Sunday, May 22, 2011

Daily Report: A Day At Fox Lea Farms

Uncle Bob, Truck, and Trailer

Uncle Bob watches Marian and the
kids playing games.
Today I was invited by my cousin Jon to join him and his family and his father, Uncle Bob, at Fox Lea Farms in Venice to watch his older daughter, Brooke, compete in an equestrian show being held there.

Fox Lea Farms is a very nice place just on the outskirts of Venice, with large paddocks, great viewing, and lovely vistas. There are also 30 sites at which one can park a camper for the night, and an on-site restaurant to pick up meals. Uncle Bob and his friend Marian stayed on the grounds in Marian's trailer, which made the day even nicer, with a big comfy cool room to return to when the heat got to be too much.

I had a member of Brooke's stable, Olivia, explain things to me a little bit so I was not too confused — this was my first horse event of any kind.

There are lots and lots of horse-based sports, from a local Rodeo all the way up to the Olympics. What Brooke would be doing was called "hunter", which is a subcategory of jumping ("show jumping", the other category, is more about speed; "hunter" is more about a horse's style), and "equitation" which is a competition in horse-riding posture, grace, and horsemanship.

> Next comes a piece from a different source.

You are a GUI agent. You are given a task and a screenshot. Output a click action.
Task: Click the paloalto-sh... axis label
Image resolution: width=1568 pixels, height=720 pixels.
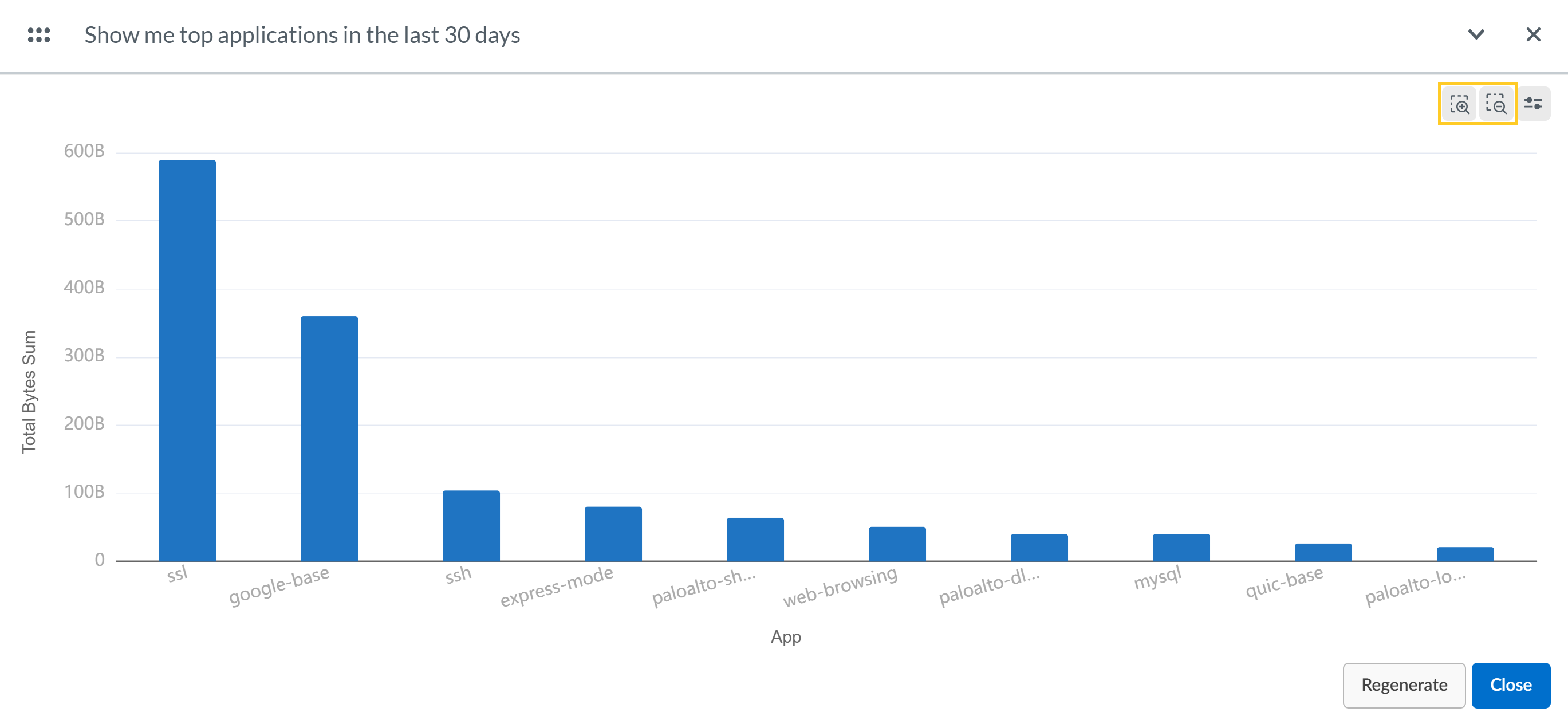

It was also fun to learn all the different types of horse colors (roan, bay, pinto, appaloosa to name a few) and breeds (thoroughbred, warmblood, mustang). What was also interesting is the costs associated with riding: This is definitely not a sport for those without deep pockets.

Overall, Brooke was the best rider of the day, taking home second place in 4 out of her 5 classes (which beats a first and a bunch of thirds and fourths, like all the other competitors). So well done there.

After the competition was over, Uncle Bob cooked hamburgers and hot dogs on the grill, and we had a lovely lunch. Then it was back home to have a nap and then get some work done!

It was a lot of fun going out to the show, and I appreciate the invitation!


mn dave said...

Hello, Jil, I'm Dave from Minnesota and I check in on your blog from time to time, mostly to find info on the Philippines, I wondered how your online writing endeavors are going? My friend told me that helium was a the best site, but I am curious as to how Odesk has treated you? I also want to move to the Philippines, but I need an income while there, what do most expats do while there? I have about 30 grand, but that does not seem to be enough to get me into the resort or restaurant biz, at least looking online, kinda curious as to what you see the other expats doing for work? Thanks Dave

Jil Wrinkle said...

oDesk has promise, but only if you have a marketable skill that you don't mind earning $6 or $8 an hour for... which works out to $240 to $320 a month... around 40,000 pisos per month. Some people could survive on that in The Philippines, I could not.

There are very, very few expatriates earning a reasonable "American-sized" living from businesses they started in The Philippines... I would estimate the number is in the 5% range. And yes, most of them did have a nest egg to start that business when they arrived. But, if you are careful and choose your business well (agriculture is still my choice, if I had the funds), you can expect to make a 80% to 100% ROI per year on a business venture.

An additional 10% to 20% of expatriates have set up little businesses of their own (internet caf├ęs, little grocery ("sari-sari") stores, taxis, restaurants, et cetera) from which they earn anywhere from $500 to $1,000 a month, that they use to supplement their retirement.

mn dave said...

thanks for the info, It is helpful, how much do you need to get into the agriculture biz? what type of crop? I actually have a background in organic farming and am good at it. thanks dave.

Jil Wrinkle said...

That's the nice thing about agriculture in The Philippines: It is scalable; most everybody in is involved in agriculture to some extent, even if it is a small patch of fruit or vegetables or a few chickens running around the yard for personal consumption.

The question is how to turn it into a profit that you can live on. You have to go to The Philippines, look into each individual crop and see how it is grown and harvested and sold ("sold" is the most important: work your business plan backwards through the growing process, not forward), and then come up with your own personalized solution based on how much money you can afford (to lose... always that chance).

I looked at 6 or 7 different areas of agriculture, and the one that I like best is chicken farming. Others to consider: pig farming, fishing (experience of one friend notwithstanding), rare hardwoods (for a long-term investment), and piggeries. I actually even looked at frogs one time: Huge profit in those as they breed like crazy and don't cost anything to feed.